[SET TASK] Render the listing below as a Markdown table with two columns, Row and Line, giving each line its own numbered row and leaving out blank lines.

[DATA SECTION]
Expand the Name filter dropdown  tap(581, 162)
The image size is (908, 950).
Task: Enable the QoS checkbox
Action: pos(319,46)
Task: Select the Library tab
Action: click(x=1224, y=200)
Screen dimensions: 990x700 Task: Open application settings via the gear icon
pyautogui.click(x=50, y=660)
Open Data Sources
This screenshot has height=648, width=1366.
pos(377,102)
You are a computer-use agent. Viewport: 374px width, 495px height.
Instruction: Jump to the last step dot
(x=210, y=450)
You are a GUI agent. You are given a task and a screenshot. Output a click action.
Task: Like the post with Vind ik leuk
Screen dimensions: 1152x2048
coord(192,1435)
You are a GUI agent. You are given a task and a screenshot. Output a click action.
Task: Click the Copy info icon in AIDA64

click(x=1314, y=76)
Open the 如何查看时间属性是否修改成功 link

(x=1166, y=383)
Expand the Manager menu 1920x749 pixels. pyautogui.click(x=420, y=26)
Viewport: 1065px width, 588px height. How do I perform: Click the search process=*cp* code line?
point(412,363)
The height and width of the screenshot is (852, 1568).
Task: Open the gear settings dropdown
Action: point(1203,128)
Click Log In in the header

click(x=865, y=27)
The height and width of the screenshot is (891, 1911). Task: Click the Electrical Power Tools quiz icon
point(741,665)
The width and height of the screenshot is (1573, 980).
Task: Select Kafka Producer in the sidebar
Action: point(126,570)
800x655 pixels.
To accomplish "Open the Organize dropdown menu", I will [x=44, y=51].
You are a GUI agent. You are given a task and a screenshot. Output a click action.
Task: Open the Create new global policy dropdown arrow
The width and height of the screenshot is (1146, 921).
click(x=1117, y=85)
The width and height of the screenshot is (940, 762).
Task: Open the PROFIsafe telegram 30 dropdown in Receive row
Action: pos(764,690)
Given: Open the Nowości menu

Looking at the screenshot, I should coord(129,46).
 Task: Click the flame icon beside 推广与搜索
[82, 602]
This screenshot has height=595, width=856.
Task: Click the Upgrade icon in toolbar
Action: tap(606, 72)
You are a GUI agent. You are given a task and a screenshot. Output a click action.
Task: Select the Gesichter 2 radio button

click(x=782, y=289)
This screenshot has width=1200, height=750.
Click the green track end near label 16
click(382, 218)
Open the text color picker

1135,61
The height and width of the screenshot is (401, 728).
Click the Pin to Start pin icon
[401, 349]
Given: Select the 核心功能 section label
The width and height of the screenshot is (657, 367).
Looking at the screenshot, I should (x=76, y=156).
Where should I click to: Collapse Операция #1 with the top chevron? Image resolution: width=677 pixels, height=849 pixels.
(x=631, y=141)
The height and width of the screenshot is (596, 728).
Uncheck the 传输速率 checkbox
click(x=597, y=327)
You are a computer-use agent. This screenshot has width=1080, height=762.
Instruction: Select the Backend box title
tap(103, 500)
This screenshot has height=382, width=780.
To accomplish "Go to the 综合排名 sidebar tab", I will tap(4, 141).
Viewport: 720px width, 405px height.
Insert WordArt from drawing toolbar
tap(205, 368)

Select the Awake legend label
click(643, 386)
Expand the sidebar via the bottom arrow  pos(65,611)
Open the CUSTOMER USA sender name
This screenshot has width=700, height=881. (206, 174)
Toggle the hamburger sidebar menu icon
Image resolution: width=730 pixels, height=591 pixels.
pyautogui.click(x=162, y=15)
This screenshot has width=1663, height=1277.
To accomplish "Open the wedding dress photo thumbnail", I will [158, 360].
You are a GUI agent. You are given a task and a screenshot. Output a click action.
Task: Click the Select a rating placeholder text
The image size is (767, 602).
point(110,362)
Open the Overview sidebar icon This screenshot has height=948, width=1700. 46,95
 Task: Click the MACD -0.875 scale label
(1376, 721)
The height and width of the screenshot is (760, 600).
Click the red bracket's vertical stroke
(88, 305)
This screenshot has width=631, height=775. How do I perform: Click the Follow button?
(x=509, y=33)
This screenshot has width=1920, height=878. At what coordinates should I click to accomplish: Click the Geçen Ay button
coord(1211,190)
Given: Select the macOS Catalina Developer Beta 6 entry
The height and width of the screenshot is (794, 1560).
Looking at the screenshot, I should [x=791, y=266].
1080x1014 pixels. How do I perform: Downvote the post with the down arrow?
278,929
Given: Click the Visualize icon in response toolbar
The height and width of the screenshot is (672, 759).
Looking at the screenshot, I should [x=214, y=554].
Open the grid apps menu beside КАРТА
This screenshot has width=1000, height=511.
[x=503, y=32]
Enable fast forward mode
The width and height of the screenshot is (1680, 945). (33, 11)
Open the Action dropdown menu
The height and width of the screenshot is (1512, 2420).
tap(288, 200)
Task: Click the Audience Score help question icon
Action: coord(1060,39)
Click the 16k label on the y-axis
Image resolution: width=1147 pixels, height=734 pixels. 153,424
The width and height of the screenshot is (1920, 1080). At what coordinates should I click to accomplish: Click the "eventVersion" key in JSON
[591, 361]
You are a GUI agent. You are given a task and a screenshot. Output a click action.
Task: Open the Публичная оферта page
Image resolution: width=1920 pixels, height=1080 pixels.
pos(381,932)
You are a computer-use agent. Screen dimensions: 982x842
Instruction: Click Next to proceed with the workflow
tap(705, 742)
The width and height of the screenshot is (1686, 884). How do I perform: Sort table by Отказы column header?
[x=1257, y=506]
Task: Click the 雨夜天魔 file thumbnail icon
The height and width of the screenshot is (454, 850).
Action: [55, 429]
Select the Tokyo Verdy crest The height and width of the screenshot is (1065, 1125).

[RESPONSE FOR THIS EXERCISE]
| Row | Line |
|---|---|
| 1 | Expand the Name filter dropdown  tap(581, 162) |
| 2 | The image size is (908, 950). |
| 3 | Task: Enable the QoS checkbox |
| 4 | Action: pos(319,46) |
| 5 | Task: Select the Library tab |
| 6 | Action: click(x=1224, y=200) |
| 7 | Screen dimensions: 990x700 Task: Open application settings via the gear icon |
| 8 | pyautogui.click(x=50, y=660) |
| 9 | Open Data Sources |
| 10 | This screenshot has height=648, width=1366. |
| 11 | pos(377,102) |
| 12 | You are a computer-use agent. Viewport: 374px width, 495px height. |
| 13 | Instruction: Jump to the last step dot |
| 14 | (x=210, y=450) |
| 15 | You are a GUI agent. You are given a task and a screenshot. Output a click action. |
| 16 | Task: Like the post with Vind ik leuk |
| 17 | Screen dimensions: 1152x2048 |
| 18 | coord(192,1435) |
| 19 | You are a GUI agent. You are given a task and a screenshot. Output a click action. |
| 20 | Task: Click the Copy info icon in AIDA64 |
| 21 | click(x=1314, y=76) |
| 22 | Open the 如何查看时间属性是否修改成功 link |
| 23 | (x=1166, y=383) |
| 24 | Expand the Manager menu 1920x749 pixels. pyautogui.click(x=420, y=26) |
| 25 | Viewport: 1065px width, 588px height. How do I perform: Click the search process=*cp* code line? |
| 26 | point(412,363) |
| 27 | The height and width of the screenshot is (852, 1568). |
| 28 | Task: Open the gear settings dropdown |
| 29 | Action: point(1203,128) |
| 30 | Click Log In in the header |
| 31 | click(x=865, y=27) |
| 32 | The height and width of the screenshot is (891, 1911). Task: Click the Electrical Power Tools quiz icon |
| 33 | point(741,665) |
| 34 | The width and height of the screenshot is (1573, 980). |
| 35 | Task: Select Kafka Producer in the sidebar |
| 36 | Action: point(126,570) |
| 37 | 800x655 pixels. |
| 38 | To accomplish "Open the Organize dropdown menu", I will [x=44, y=51]. |
| 39 | You are a GUI agent. You are given a task and a screenshot. Output a click action. |
| 40 | Task: Open the Create new global policy dropdown arrow |
| 41 | The width and height of the screenshot is (1146, 921). |
| 42 | click(x=1117, y=85) |
| 43 | The width and height of the screenshot is (940, 762). |
| 44 | Task: Open the PROFIsafe telegram 30 dropdown in Receive row |
| 45 | Action: pos(764,690) |
| 46 | Given: Open the Nowości menu |
| 47 | Looking at the screenshot, I should coord(129,46). |
| 48 |  Task: Click the flame icon beside 推广与搜索 |
| 49 | [82, 602] |
| 50 | This screenshot has height=595, width=856. |
| 51 | Task: Click the Upgrade icon in toolbar |
| 52 | Action: tap(606, 72) |
| 53 | You are a GUI agent. You are given a task and a screenshot. Output a click action. |
| 54 | Task: Select the Gesichter 2 radio button |
| 55 | click(x=782, y=289) |
| 56 | This screenshot has width=1200, height=750. |
| 57 | Click the green track end near label 16 |
| 58 | click(382, 218) |
| 59 | Open the text color picker |
| 60 | 1135,61 |
| 61 | The height and width of the screenshot is (401, 728). |
| 62 | Click the Pin to Start pin icon |
| 63 | [401, 349] |
| 64 | Given: Select the 核心功能 section label |
| 65 | The width and height of the screenshot is (657, 367). |
| 66 | Looking at the screenshot, I should (x=76, y=156). |
| 67 | Where should I click to: Collapse Операция #1 with the top chevron? Image resolution: width=677 pixels, height=849 pixels. |
| 68 | (x=631, y=141) |
| 69 | The height and width of the screenshot is (596, 728). |
| 70 | Uncheck the 传输速率 checkbox |
| 71 | click(x=597, y=327) |
| 72 | You are a computer-use agent. This screenshot has width=1080, height=762. |
| 73 | Instruction: Select the Backend box title |
| 74 | tap(103, 500) |
| 75 | This screenshot has height=382, width=780. |
| 76 | To accomplish "Go to the 综合排名 sidebar tab", I will tap(4, 141). |
| 77 | Viewport: 720px width, 405px height. |
| 78 | Insert WordArt from drawing toolbar |
| 79 | tap(205, 368) |
| 80 | Select the Awake legend label |
| 81 | click(643, 386) |
| 82 | Expand the sidebar via the bottom arrow  pos(65,611) |
| 83 | Open the CUSTOMER USA sender name |
| 84 | This screenshot has width=700, height=881. (206, 174) |
| 85 | Toggle the hamburger sidebar menu icon |
| 86 | Image resolution: width=730 pixels, height=591 pixels. |
| 87 | pyautogui.click(x=162, y=15) |
| 88 | This screenshot has width=1663, height=1277. |
| 89 | To accomplish "Open the wedding dress photo thumbnail", I will [158, 360]. |
| 90 | You are a GUI agent. You are given a task and a screenshot. Output a click action. |
| 91 | Task: Click the Select a rating placeholder text |
| 92 | The image size is (767, 602). |
| 93 | point(110,362) |
| 94 | Open the Overview sidebar icon This screenshot has height=948, width=1700. 46,95 |
| 95 |  Task: Click the MACD -0.875 scale label |
| 96 | (1376, 721) |
| 97 | The height and width of the screenshot is (760, 600). |
| 98 | Click the red bracket's vertical stroke |
| 99 | (88, 305) |
| 100 | This screenshot has width=631, height=775. How do I perform: Click the Follow button? |
| 101 | (x=509, y=33) |
| 102 | This screenshot has width=1920, height=878. At what coordinates should I click to accomplish: Click the Geçen Ay button |
| 103 | coord(1211,190) |
| 104 | Given: Select the macOS Catalina Developer Beta 6 entry |
| 105 | The height and width of the screenshot is (794, 1560). |
| 106 | Looking at the screenshot, I should [x=791, y=266]. |
| 107 | 1080x1014 pixels. How do I perform: Downvote the post with the down arrow? |
| 108 | 278,929 |
| 109 | Given: Click the Visualize icon in response toolbar |
| 110 | The height and width of the screenshot is (672, 759). |
| 111 | Looking at the screenshot, I should [x=214, y=554]. |
| 112 | Open the grid apps menu beside КАРТА |
| 113 | This screenshot has width=1000, height=511. |
| 114 | [x=503, y=32] |
| 115 | Enable fast forward mode |
| 116 | The width and height of the screenshot is (1680, 945). (33, 11) |
| 117 | Open the Action dropdown menu |
| 118 | The height and width of the screenshot is (1512, 2420). |
| 119 | tap(288, 200) |
| 120 | Task: Click the Audience Score help question icon |
| 121 | Action: coord(1060,39) |
| 122 | Click the 16k label on the y-axis |
| 123 | Image resolution: width=1147 pixels, height=734 pixels. 153,424 |
| 124 | The width and height of the screenshot is (1920, 1080). At what coordinates should I click to accomplish: Click the "eventVersion" key in JSON |
| 125 | [591, 361] |
| 126 | You are a GUI agent. You are given a task and a screenshot. Output a click action. |
| 127 | Task: Open the Публичная оферта page |
| 128 | Image resolution: width=1920 pixels, height=1080 pixels. |
| 129 | pos(381,932) |
| 130 | You are a computer-use agent. Screen dimensions: 982x842 |
| 131 | Instruction: Click Next to proceed with the workflow |
| 132 | tap(705, 742) |
| 133 | The width and height of the screenshot is (1686, 884). How do I perform: Sort table by Отказы column header? |
| 134 | [x=1257, y=506] |
| 135 | Task: Click the 雨夜天魔 file thumbnail icon |
| 136 | The height and width of the screenshot is (454, 850). |
| 137 | Action: [55, 429] |
| 138 | Select the Tokyo Verdy crest The height and width of the screenshot is (1065, 1125). |